You can start with the obvious: Russia may have been pushed around by Western sanctions, but with a lot of help from China, those two nations have found viable workarounds from Western sanctions and even the more powerful deterrent, US control of the flow of international trade via its SWIFT codes as sophisticated currency exchanges and models. There is a double whammy danger here, which would be accelerated if Trump were reelected: one, these workarounds would accelerate, and two, there would be an international push to remove the US dollar as the overwhelming reserve currency (the global measuring and pricing currency). US consumers would pay dearly for that reality.

Russia can still sell its oil, trade internationally through China, if necessary, purchase weapons from other nations facing sanctions (hence Russia’s purchase of drones from North Korea and Iran), and still maintain a fully functioning economy with little consumer sacrifice. While the ruble and the Russian GDP have been hurt, life in Russia has not changed much.

And that brings me to Iran.
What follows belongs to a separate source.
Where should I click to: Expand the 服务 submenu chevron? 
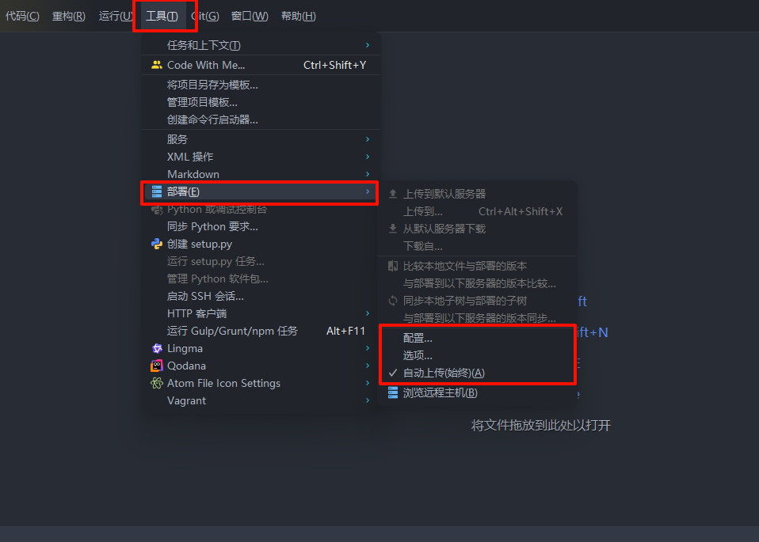point(368,139)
Back in 1979, when the current Islamist theocracy took over, American policymakers were certain that it would not take much to topple that repressive regime. They assumed the Ayatollah-governed nation would rail at the repression and restore Western-friendly democracy. It was not until the Obama administration that US policymakers realized Iran was not only unlikely to topple but was very likely to have viable nuclear weapons. That opened the door, with a moderation in Western sanctions against Tehran, for détente and a 2015 nuclear containment treaty that was working until, in 2018 and bowing to Israeli pressure, Donald Trump pulled the US out of that treaty. He reimposed sanctions and watched Iran reignite its nuclear program. Despite those sanctions, which helped spike oil prices globally, modern Iran has never been stronger. If there is a full-blown war between Israel and Iran, Iran could trash global commodity prices by sealing off the Strait of Hormuz, the entry-point for the Suez Canal.

And sure, nations that are subject to sanctions always ask for their removal to further diplomatic solutions. Kim Jong-Un always required a removal of sanctions as a condition for détente. He played Trump, and Kim has only accelerated his nuclear program. He has lots of nukes! Soon, I suspect, so will Iran, unless Israel is able to delay that development with a strike against Iran’s nuclear facilities. That would cause a few additional major problems, however.
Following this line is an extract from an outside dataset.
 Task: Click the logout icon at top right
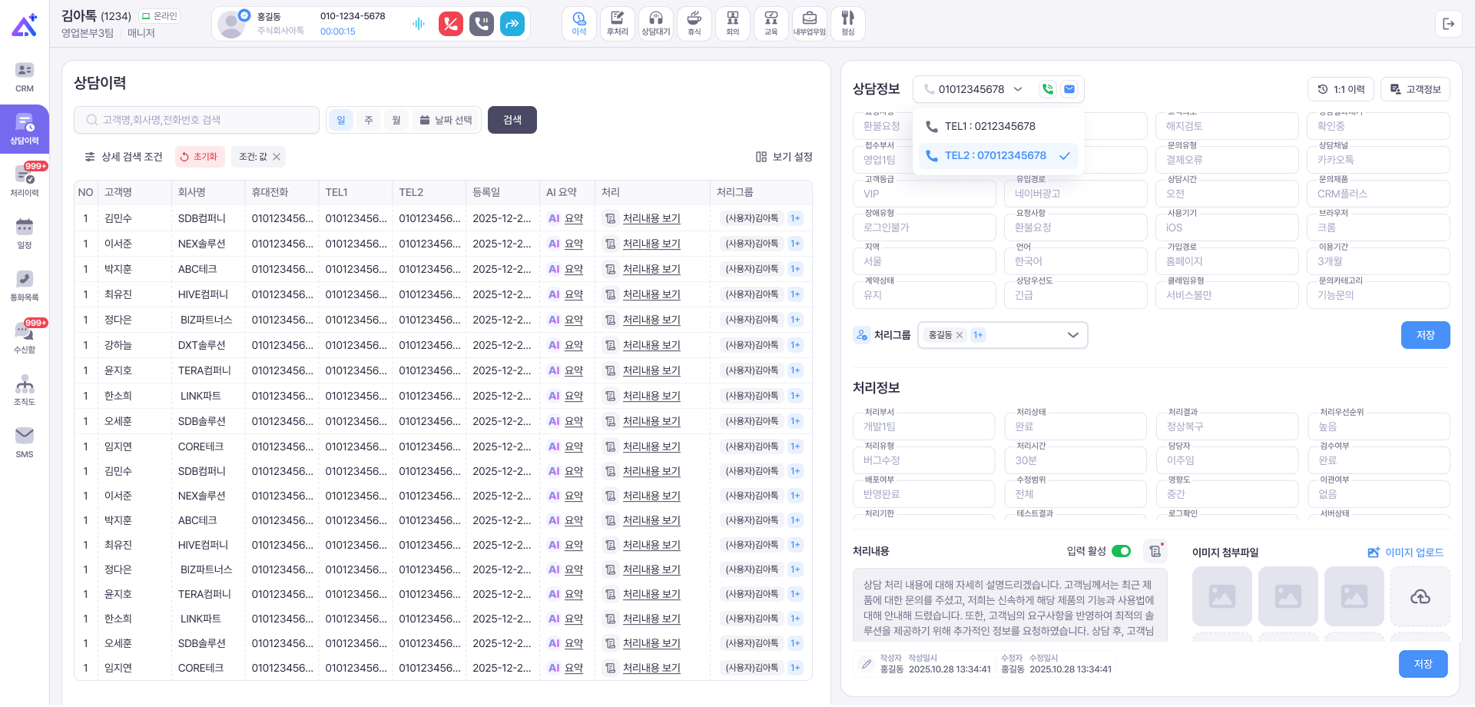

As Venezuela has been our major leftist autocratic sore spot in the Americas, we did negotiate a reduction in our sanctions against that oil producer pending a restoration of genuine democratic elections. Free elections? Hell no! So, do we restore sanctions? “The Biden administration is leaning away from reimposing sanctions on Venezuela’s oil industry despite President Nicolás Maduro’s moves to bar leading opposition candidates from the country’s July elections, said people familiar with the matter.
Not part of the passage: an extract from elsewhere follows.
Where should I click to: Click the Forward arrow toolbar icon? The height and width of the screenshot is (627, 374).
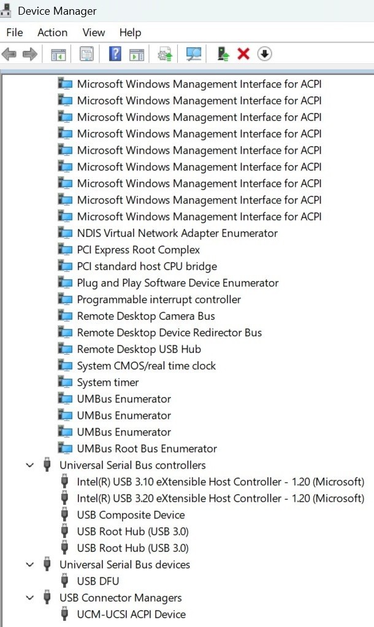[30, 53]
“U.S. officials are concerned that reverting to Trump-era sanctions that accelerated the decline of Venezuela’s oil production would raise the price of gas at U.S. pumps and prompt more migration from Venezuela as President Biden campaigns for re-election in November. Restricting Western oil companies would tighten global energy supplies and open the way for Chinese investment in Venezuela, they say… Biden administration officials have said they didn’t think that the oil sanctions—leveled against Venezuela in early 2019 in former President Donald Trump’s effort to force Maduro from power—was constructive.” Wall Street Journal, April 18th.

When economic sanctions are imposed, the first response of the sanctioned country is how to get around them. And while there is a negative impact from sanctions, you might be surprised at how folks try to avoid them, even those from the country imposing sanctions and trade barriers. Here’s a story, from the April 15th Wall Street Journal that just may shock you. Not only are nations around the world ignoring US sanctions and trade restrictions against China but so are many major US institutions. “Chinese companies are feeling a cold shoulder in the U.S.—except at universities, where they are welcomed as customers.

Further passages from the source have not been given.